Tapper Michelle Dorrance Receives a $625,000 MacArthur Grant

Congratulations are in order for hoofer Michelle Dorrance (DT, May 2012), a newly named 2015 MacArthur Fellow! This is a big deal: MacArthur Fellowships last for five years, come with a generous $625,000 stipend (!) and—mysteriously—have no application process. (To get a MacArthur Fellowship, you have to be nominated by an anonymous group.) Recipients—a group that includes such big dance names as Bill T. Jones, Merce Cunningham, Twyla Tharp and Paul Taylor over the years—aren’t required to spend the money in any particular way; it’s a real, no-strings-attached deal.

Dorrance is one of the younger awardees, at 36, but her career has been prolific, to say the least.
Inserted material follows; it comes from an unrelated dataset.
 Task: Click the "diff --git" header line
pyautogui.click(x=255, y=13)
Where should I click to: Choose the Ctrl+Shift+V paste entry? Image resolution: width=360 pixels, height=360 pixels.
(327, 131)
After joining the North Carolina Youth Tap Ensemble at age 8, she went on to join the cast of the off-Broadway show STOMP and became a founding member of Savion Glover’s company Ti Dii. She’s on faculty at Broadway Dance Center (see our Technique column for her how-to on a five-count wing) and has won major dance awards, like a Princess Grace Award in 2012 and a Bessie in 2011.

While we couldn't be more pleased that the MacArthur Foundation chose to recognize her, we can’t honestly say we’re surprised—Dorrance has been changing the tap game for quite some time with her contemporary dance approach, narrative choreographic style and gutsy music choices.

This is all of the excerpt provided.